Montz talks about a recent investigation at a 100-year-old hotel in New Orleans, where his team was asked to come in because some of the guests and employees had had some strange experiences. The management was curious about what was going on. “We located over a dozen entities,” Montz says. “We found that some were employees, some were guests, some were suicides that jumped off the roof when the hotel was the only high rise in the city. One entity we ran in to was a house-keeper that said her great-grandmother, her grandmother, her mother, and herself all worked in the hotel, and she decided that it was her job to make sure that the current housekeepers were doing their jobs. So that’s why some of the housekeepers wouldn’t go in certain rooms on certain floors, because she wasn’t happy with what they were doing, and was trying to let them know, and just scared the hell out of them.”

And yes, occasionally, every now and then, you get a cranky ghost that will break stuff, or push people, or generally act like a pest. Usually, though, Montz says this spirit isn’t any more “evil” than a roommate you’re not getting along with, and just like that situation, the key is communication. Montz describes what he does as similar to being a counselor: you find out what the ghost wants, plan some resolution, and everyone goes away happy.

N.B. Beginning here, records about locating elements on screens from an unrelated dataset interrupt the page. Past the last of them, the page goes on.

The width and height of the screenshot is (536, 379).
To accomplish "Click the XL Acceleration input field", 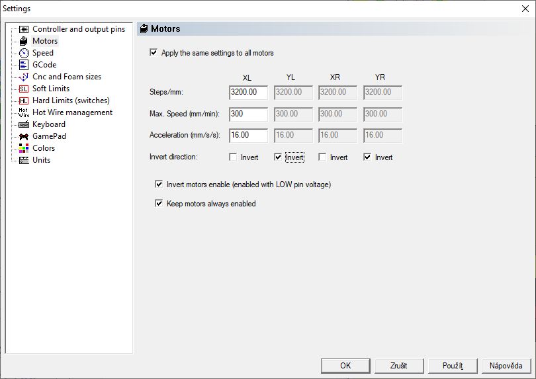I will [x=248, y=135].
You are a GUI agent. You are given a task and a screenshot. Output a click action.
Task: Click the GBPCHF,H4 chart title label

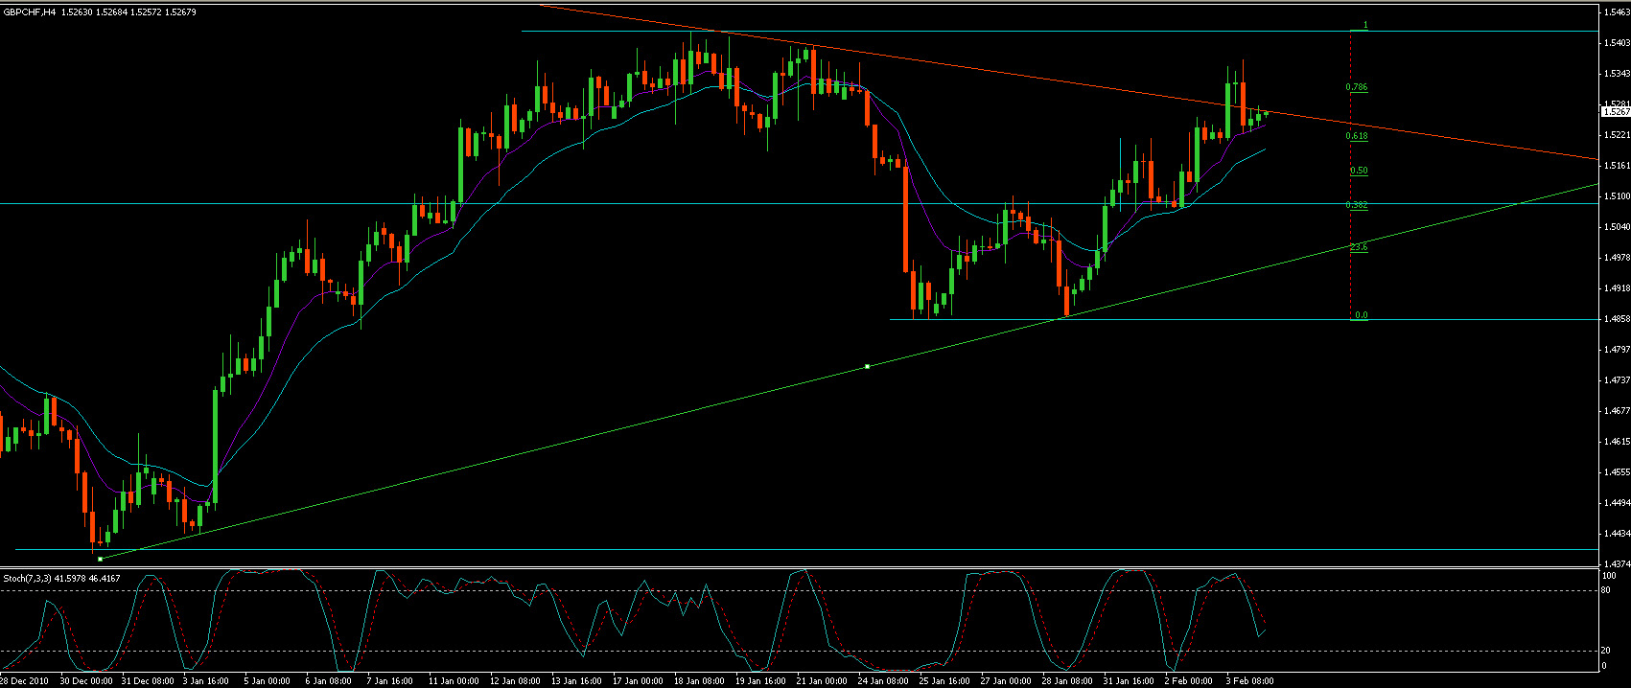[30, 12]
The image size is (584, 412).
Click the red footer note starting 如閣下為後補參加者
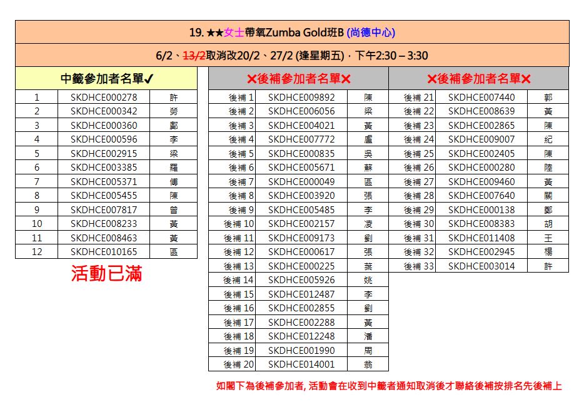pos(388,386)
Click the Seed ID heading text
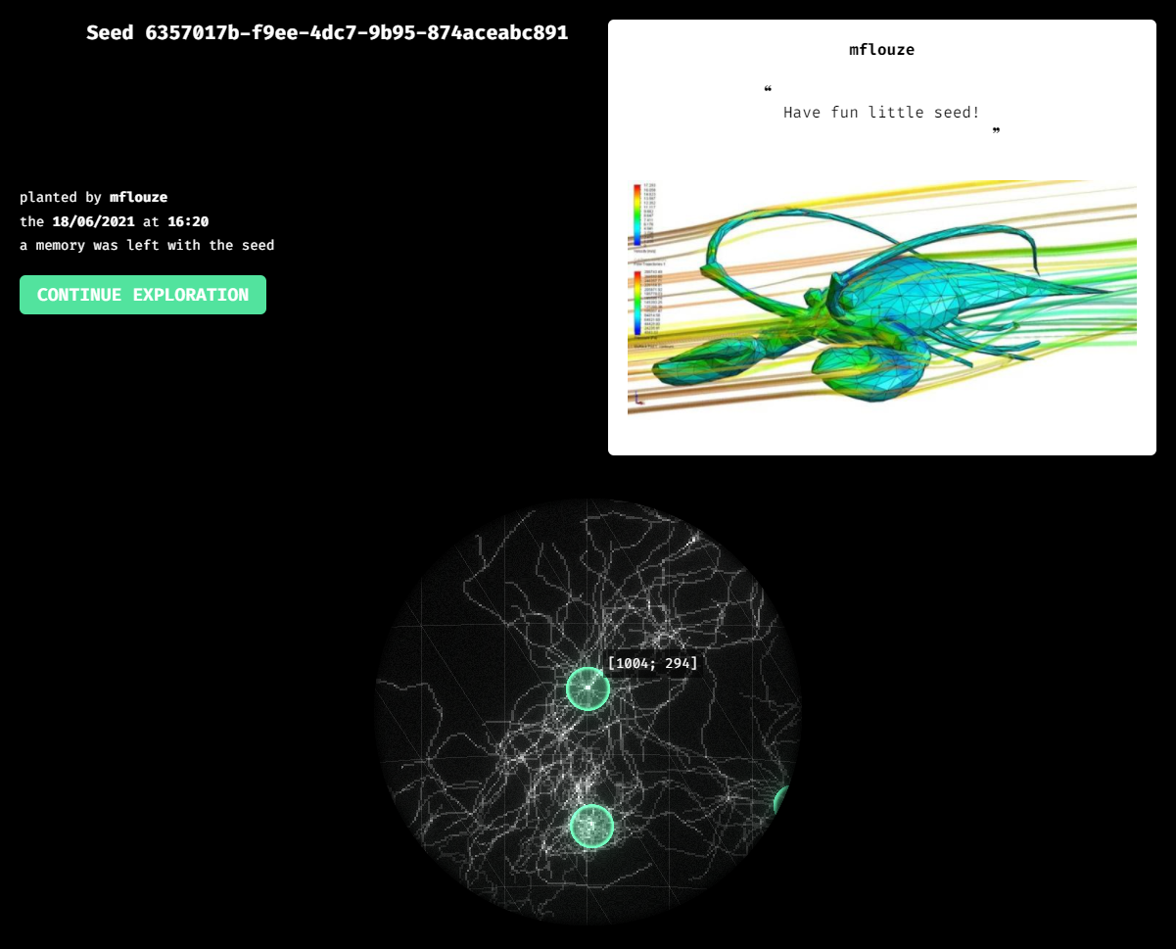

“What really irritates me the most is that how all these people, and MTV and Fox, all make this out to be as scary as possible, and it’s not,” Montz says. “We’re on TV all the time, but you would never find me dropping a camera and running out of a building, or putting together contrived shows like MTV’s Fear, or Scariest Places on Earth, because I teach to take the fear away. Ghosts are people. How afraid are you of grandma? So how afraid should I be?”

Though Montz seems to have little patience with the hobbyists and ghost tracking groups all over the country, this idea that ghosts aren’t really anything to be feared is something they share. “People think that all ghosts are bad or evil or out to get you,” Cox says. “They’re not. Most of the time, they’re just hanging out doing the things they used to do in life.” Cox admits she can get nervous sometimes when she sees objects move, or hears sounds, or one of their audio recordings turns up a “voice” that wasn’t there when they first did the recording, but usually, she says, they just want communication. “Most of the time, I think they just like to know that someone knows that they’re there. You’re intruding into what they feel is their property or their space.”

Ghost Trackers of Fort Wayne recently did an investigation of the Embassy Theater, where Cox says they found lots of activity, but mostly benign. “ The people who were involved in the Embassy had a lot of passion for it, so they kind of still like to hang around and oversee things,” she says. “They don’t like to disturb, but they like to see what’s going on.”

When ghost trackers investigate an alleged haunting, the first item of business is to discover any practical explanation for whatever incidents were observed. Sometimes, that slamming door, rocking chair, or cold spot is nothing more than a draft. But if there’s one thing ghost trackers at all levels of the filed don’t seem to question it’s whether or not what they’re tracking actually exists. Betsy Cox points to the recordings and photographs the Fort Wayne Ghost Trackers have taken, but freely admits that that kind of proof probably wouldn’t satisfy most skeptics. Overall, however, she seems untroubled by the question. “We’ve seen them, we’ve heard them,” she says. “There will always be skeptics, but ghosts exist. We’re just trying to find out more about them.”